Meu dia útil começa por volta das 7h15, quando o despertador de meu telemóvel toca pela primeira vez. Eu o desligo. Ele volta a tocar algumas vezes e eu acabo levantando da cama entre em algum período compreendido entre 7h30 e 9h.
Meu humilde quarto fica no segundo andar (ou terceiro, se você desconsiderar a existência do térreo) de uma agradável residência em Hackney (zona 2), a norte do centro de Londres. É dividido com alguns italianos e espanhóis – eu não era muito próximo deles no começo, mas depois de duas garrafas de vodka, fiquei amigo do pessoal. Todos eles estão em Londres para aprender inglês, mas não falam nem “The book is on the table” – exceção do italiano que ocupa o quarto ao lado do meu, e é crupiê do maior cassino da Inglaterra -, então nos comunicamos com uma espécie de “espanhaliano”.
Meu quarto: Em uma parede, o mapa europeu me ajuda a lembrar aonde estou nas manhãs de ressaca. A nobre flâmula nacional jaz fixa defronte, para lembrar-me daonde eu sou e para assustar os vizinhos e companheiros de casa.
Levanto-me, visto as calças jeans de sempre e faço um breve afago em Amanda, meu macbook modelo 2011 comprado na viagem à América, que repousa sobre a mesa, eternamente ligado. Em cima da mesa ainda há uma mini-máquina-de-chiclete que foi encontrada na rua e uma caneca do Cavern Club que eu ainda não cheguei a tirar da embalagem. Meu quarto ainda conta com um pequeno armário de duas portas, um gaveteiro que nunca vai conseguir ser organizado e um varal. As roupas de cama (e boa parte de minhas roupas também) me foram doadas em tempos de extrema pobreza pelo meu amigo Pedro, quando ele partiu de Londres – senão eu provavelmente ainda estaria dormindo diretamente no colchão, abraçado às minhas pernas e coberto por uma blusa. De forma completamente aleatória, visto a roupa que estiver mais acessível, esteja ela jogada em cima da cadeira ou ainda molhada em cima do varal.

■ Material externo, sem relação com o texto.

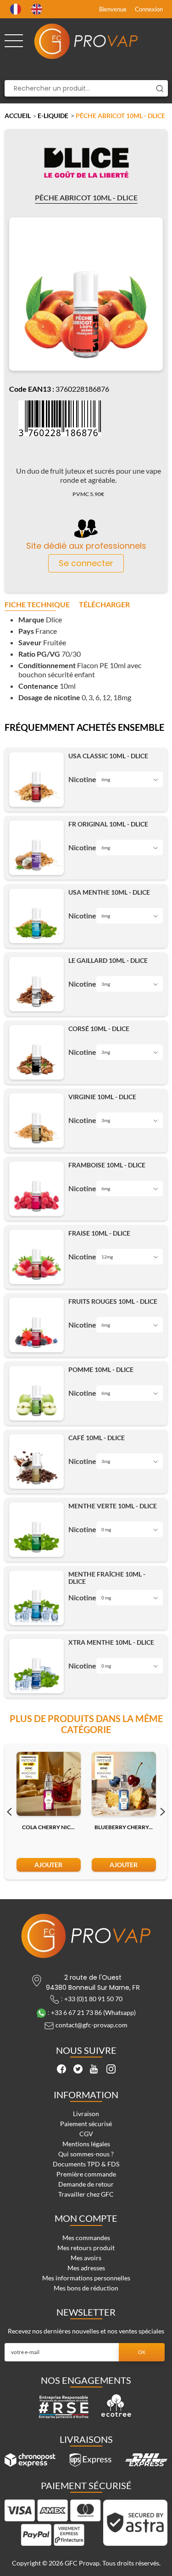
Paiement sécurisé (86, 2124)
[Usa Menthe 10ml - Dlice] (36, 916)
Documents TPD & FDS (86, 2164)
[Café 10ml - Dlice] (36, 1461)
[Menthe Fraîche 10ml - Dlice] (36, 1598)
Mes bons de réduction (86, 2288)
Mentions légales (86, 2144)
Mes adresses (86, 2268)
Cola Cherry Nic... (48, 1827)
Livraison (86, 2113)
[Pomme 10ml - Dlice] (36, 1393)
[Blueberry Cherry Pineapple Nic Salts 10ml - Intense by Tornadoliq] (124, 1784)
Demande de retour (86, 2184)
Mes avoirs (86, 2258)
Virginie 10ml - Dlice (102, 1097)
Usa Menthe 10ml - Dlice (109, 892)
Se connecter (86, 563)
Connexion (149, 9)
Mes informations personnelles (86, 2278)
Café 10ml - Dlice (96, 1438)
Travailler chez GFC (86, 2194)
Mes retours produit (86, 2248)
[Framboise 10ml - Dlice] (36, 1188)
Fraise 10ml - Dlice (99, 1233)
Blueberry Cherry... (123, 1827)
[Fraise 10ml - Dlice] (36, 1257)
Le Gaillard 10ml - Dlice (108, 960)
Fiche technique (37, 605)
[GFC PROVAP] (86, 41)
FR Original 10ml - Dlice (108, 824)
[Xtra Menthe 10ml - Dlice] (36, 1666)
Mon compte (86, 2218)
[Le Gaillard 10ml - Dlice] (36, 984)
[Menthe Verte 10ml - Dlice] (36, 1529)
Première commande (86, 2174)
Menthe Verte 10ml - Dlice (112, 1506)
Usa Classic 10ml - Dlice (108, 756)
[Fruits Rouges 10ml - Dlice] (36, 1325)
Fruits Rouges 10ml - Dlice (112, 1301)
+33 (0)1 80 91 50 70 (93, 1999)
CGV (86, 2134)
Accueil (18, 115)
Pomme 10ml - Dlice (100, 1369)
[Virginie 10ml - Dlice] (36, 1120)
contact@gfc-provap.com (91, 2025)
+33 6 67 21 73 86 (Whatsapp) (93, 2012)
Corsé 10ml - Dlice (98, 1028)
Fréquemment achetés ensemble (84, 728)
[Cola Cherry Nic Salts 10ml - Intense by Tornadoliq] (49, 1784)
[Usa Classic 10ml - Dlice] (36, 779)
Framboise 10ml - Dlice (106, 1165)
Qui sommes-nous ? (86, 2154)
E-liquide (53, 115)
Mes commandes (86, 2237)
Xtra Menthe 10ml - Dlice (111, 1642)
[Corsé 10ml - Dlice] (36, 1052)
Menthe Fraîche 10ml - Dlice (106, 1578)
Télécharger (104, 605)
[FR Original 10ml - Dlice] (36, 848)
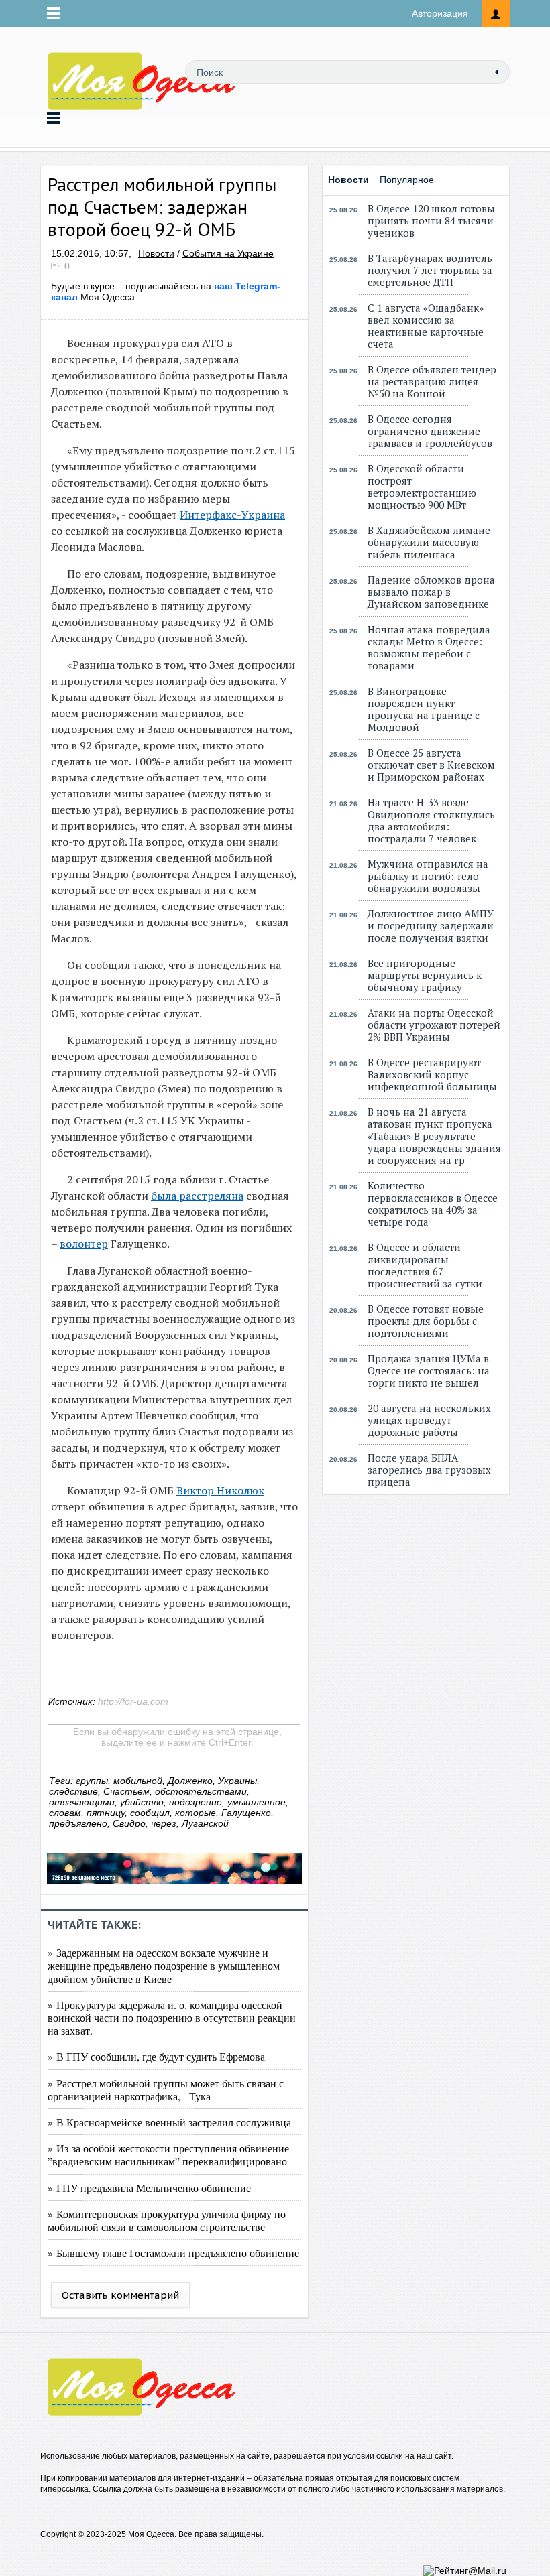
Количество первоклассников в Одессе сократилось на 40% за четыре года (433, 1203)
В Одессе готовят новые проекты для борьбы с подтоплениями (426, 1321)
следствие (73, 1791)
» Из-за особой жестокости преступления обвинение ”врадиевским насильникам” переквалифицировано (168, 2154)
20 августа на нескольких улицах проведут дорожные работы (429, 1420)
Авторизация (440, 13)
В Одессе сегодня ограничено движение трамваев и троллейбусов (430, 431)
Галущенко (246, 1812)
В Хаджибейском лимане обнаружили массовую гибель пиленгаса (429, 542)
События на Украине (228, 253)
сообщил (150, 1812)
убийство (142, 1802)
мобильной (137, 1780)
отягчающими (82, 1802)
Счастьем (126, 1791)
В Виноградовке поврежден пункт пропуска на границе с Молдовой (424, 709)
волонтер (84, 1243)
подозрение (195, 1802)
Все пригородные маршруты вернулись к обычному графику (425, 975)
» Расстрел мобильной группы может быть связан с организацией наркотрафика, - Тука (166, 2089)
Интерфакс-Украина (232, 514)
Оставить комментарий (120, 2295)
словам (65, 1812)
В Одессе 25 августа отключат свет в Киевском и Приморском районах (431, 765)
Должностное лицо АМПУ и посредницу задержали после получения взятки (431, 925)
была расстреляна (197, 1195)
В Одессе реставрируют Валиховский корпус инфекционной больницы (432, 1074)
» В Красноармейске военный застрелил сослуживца (169, 2122)
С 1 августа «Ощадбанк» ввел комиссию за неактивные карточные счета (426, 326)
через (163, 1823)
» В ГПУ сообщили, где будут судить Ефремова (156, 2056)
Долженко (190, 1780)
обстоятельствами (201, 1791)
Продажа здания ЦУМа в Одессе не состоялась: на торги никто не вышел (429, 1370)
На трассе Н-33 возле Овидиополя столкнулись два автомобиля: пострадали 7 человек (431, 820)
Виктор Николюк (220, 1490)
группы (92, 1780)
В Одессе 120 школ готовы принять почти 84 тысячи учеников (431, 220)
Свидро (129, 1823)
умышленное (256, 1802)
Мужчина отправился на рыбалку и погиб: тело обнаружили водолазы (428, 876)
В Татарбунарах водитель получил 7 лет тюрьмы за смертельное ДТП (430, 270)
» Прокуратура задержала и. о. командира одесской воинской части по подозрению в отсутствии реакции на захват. (172, 2017)
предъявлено (78, 1823)
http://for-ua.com (133, 1701)
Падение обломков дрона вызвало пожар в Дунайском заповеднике (431, 592)
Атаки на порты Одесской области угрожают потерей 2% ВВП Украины (434, 1025)
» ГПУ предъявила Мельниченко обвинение (149, 2188)
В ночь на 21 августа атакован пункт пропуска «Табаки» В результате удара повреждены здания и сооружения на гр (434, 1136)
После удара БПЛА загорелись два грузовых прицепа (429, 1470)
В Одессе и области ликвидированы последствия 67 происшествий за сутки (425, 1265)
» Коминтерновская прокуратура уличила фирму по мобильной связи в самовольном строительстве (167, 2220)
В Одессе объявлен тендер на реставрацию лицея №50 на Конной (432, 381)
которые (195, 1812)
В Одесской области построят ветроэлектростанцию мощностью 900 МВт (422, 486)
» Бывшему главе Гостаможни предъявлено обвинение (173, 2253)
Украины (237, 1780)
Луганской (205, 1823)
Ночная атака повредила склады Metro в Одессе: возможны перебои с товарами (429, 647)
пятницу (106, 1812)
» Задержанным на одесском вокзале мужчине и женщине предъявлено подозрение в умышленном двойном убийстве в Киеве (164, 1965)
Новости (156, 253)
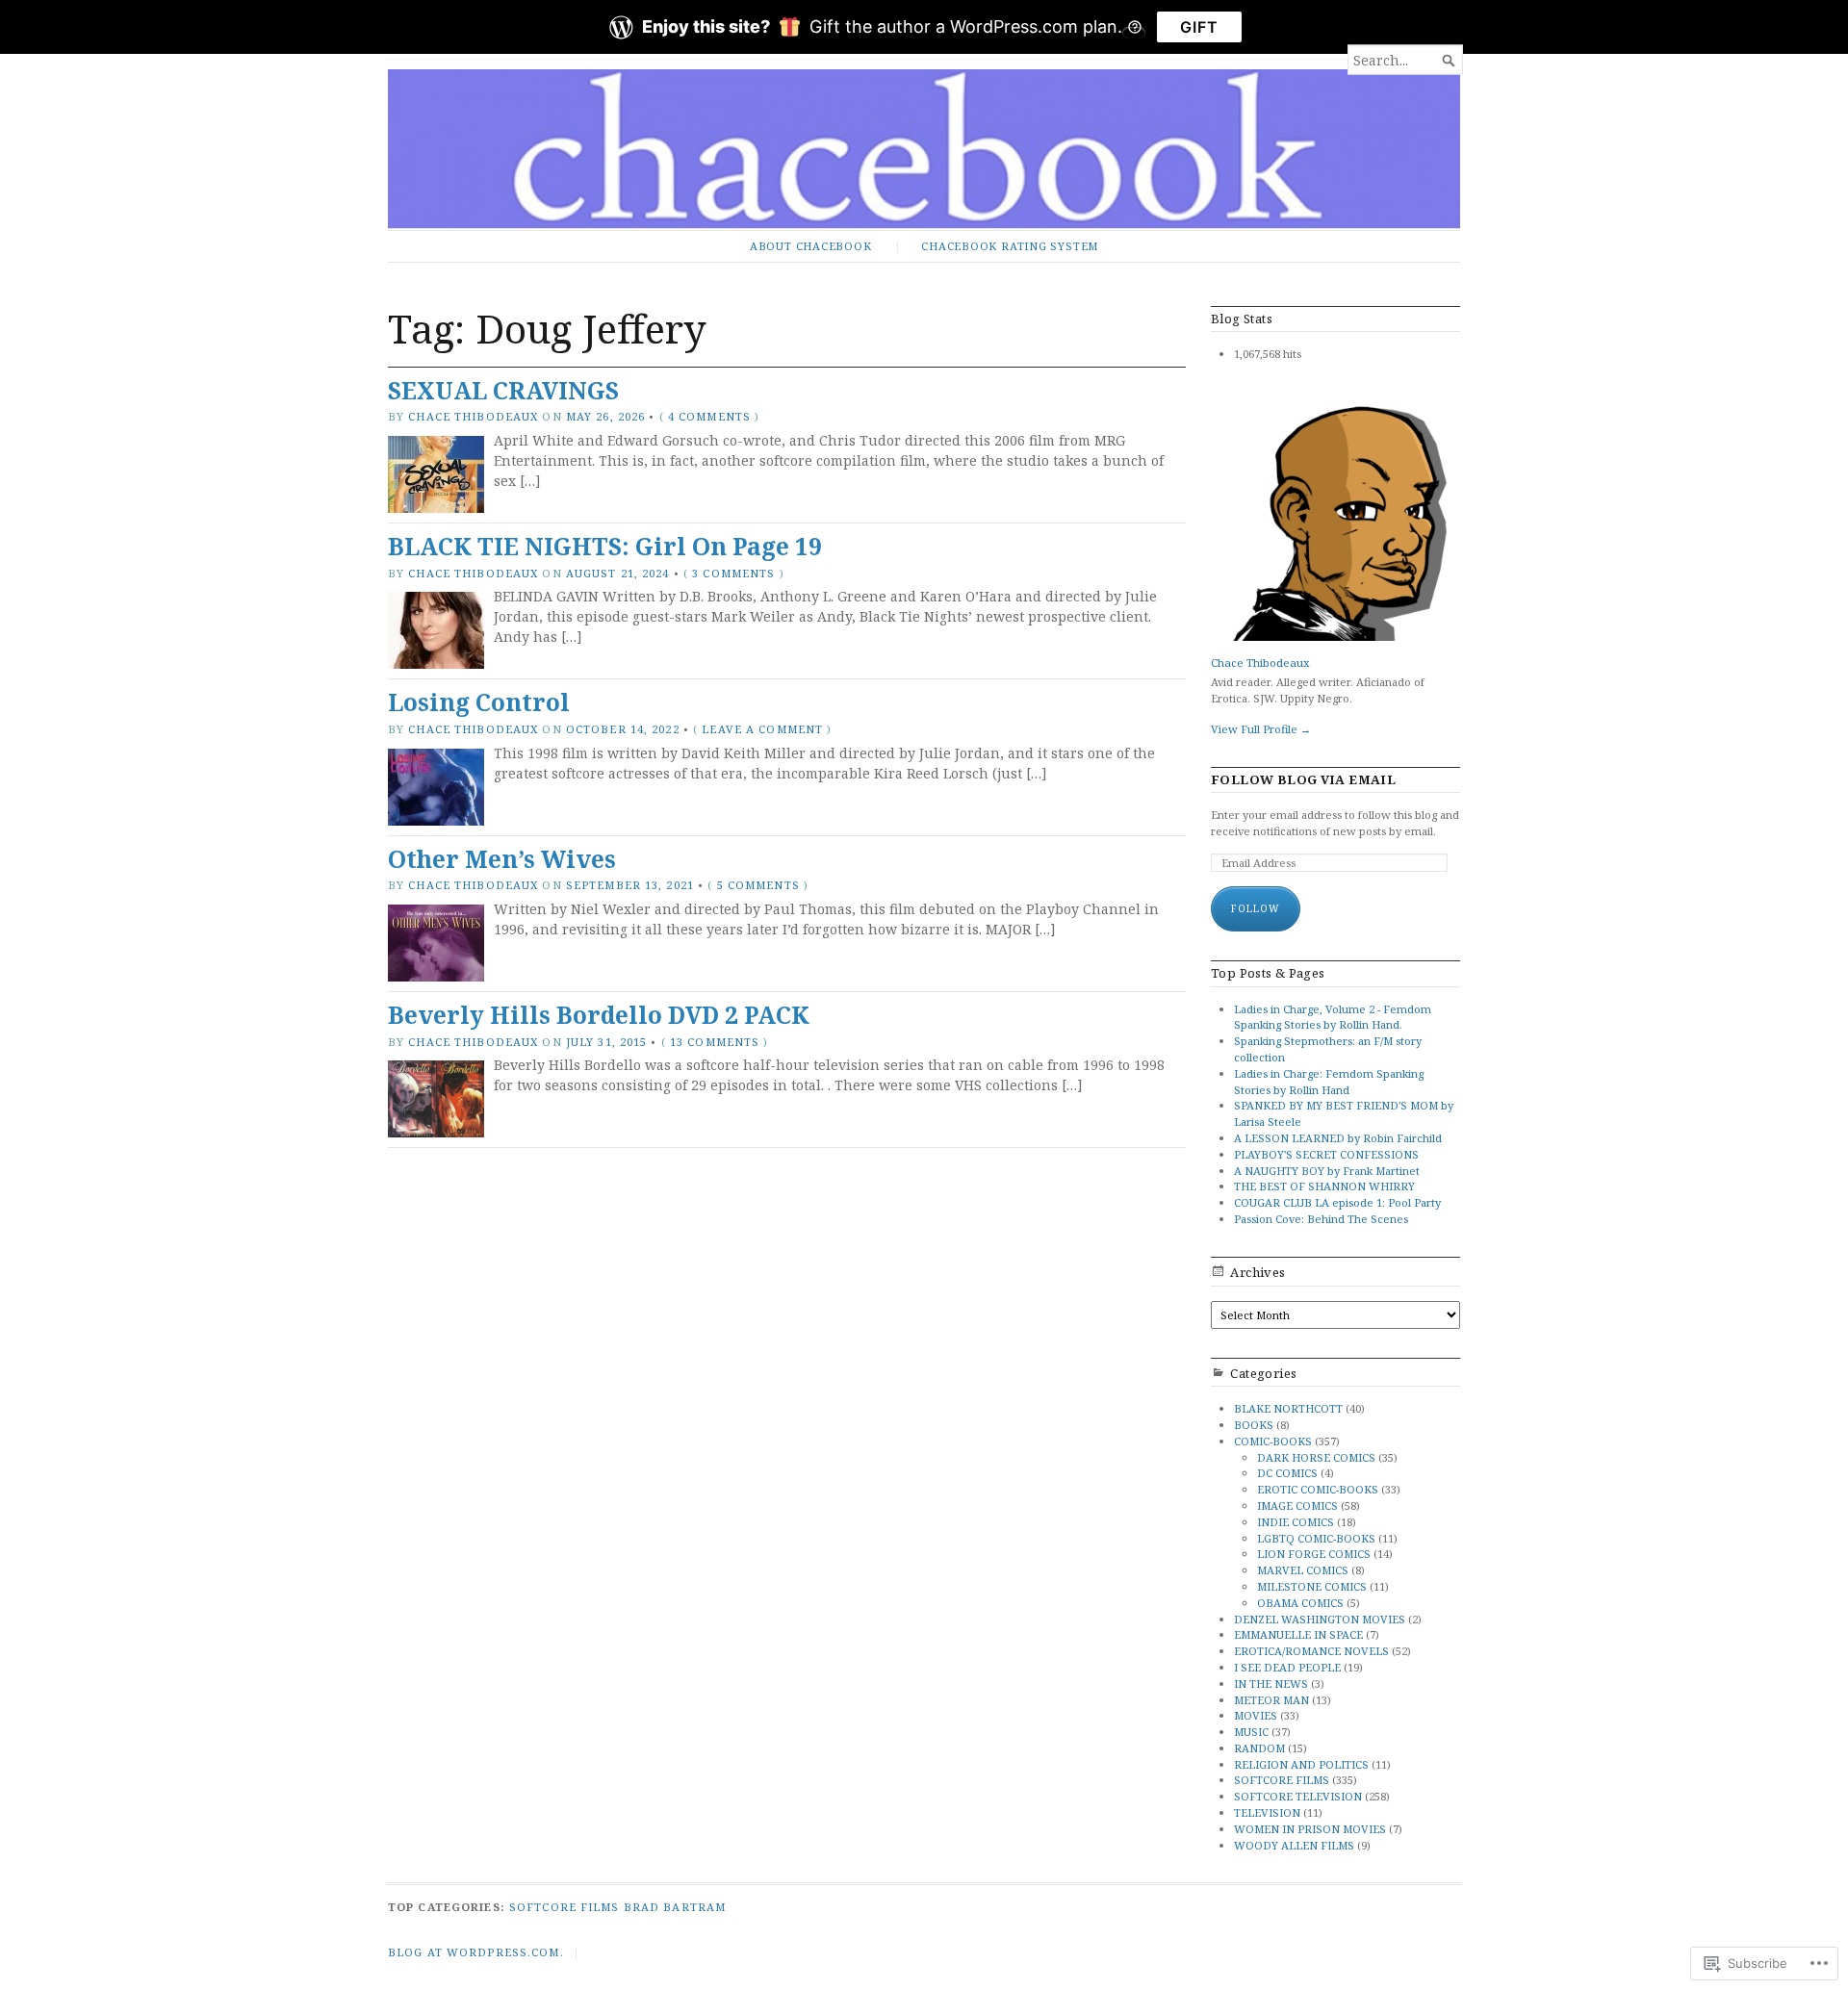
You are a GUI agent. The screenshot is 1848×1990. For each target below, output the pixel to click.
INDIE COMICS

Meu café da manhã consiste de café ou achocolatado solúvel e pão ou croissant adornado com “I can’t believe it’s not butter” ou “puck” – a melhor imitação de requeijão vendida acima do Equador. Tudo é engolido com pressa e a bebida quente queima minha língua (todas as manhãs!), afinal eu já estou atrasado.
Devido à absurda qualidade do transporte público londrino, eu posso escolher entre uma dezena de rotas igualmente maravilhosas que me levam até o trabalho. Hoje eu decido (por nenhum motivo especial) ir de trem, mas é comum eu escolher um ônibus que me deixa numa estação de underground mais avançada e me possibilita pelo menos mais uma meia hora de sono, geralmente no último assento do segundo andar do rubro veículo.
A estação Clapton fica a quinhentos metros de casa. Trens passam a cada quarto de hora – o de hoje atrasou um minuto. Sento-me e começo a ler qualquer coisa no meu kindle. Ao meu lado senta-se uma mulher tomando chá de uma caneca de porcelana. Quinze minutos também é o tempo aproximado até a estação Liverpool Street, no centro de Londres, onde eu troco para um overground da linha Hammersmith ou Metropolitan até a estação Baker Street.
É possível encontrar todo tipo de pessoa no metrô londrino: indianos, japoneses, negros, mulheres de burca… até ingleses! Já encontrei um cara vestido de “Cloud Strife” uma vez, incluindo a espada. Diversos executivos engravatados carregam pastas, daquele tipo usados nos filmes para carregar dinheiro ou uma bomba. Em minha frente está sentada uma adorável garota, de semblante sério, levando em mãos uma tigela de salada de macarrão coberta com papel-filme. Ao seu lado, uma versão velha-engravatada do Al Pacino lê o jornal da manhã. Há uma adorável tradição no transporte londrino de troca de jornais: As pessoas abandonam os jornais nos bancos para que o próximo usuário possa acompanhar as maravilhosas manchetes dos tablóides, de dar inveja nos redatores do meia-hora: “Mãe e filho de 11 anos ficam bêbados juntos” ou “Sujeito que não se parece nada com George Clooney ganha concurso de sósias de George Clooney”.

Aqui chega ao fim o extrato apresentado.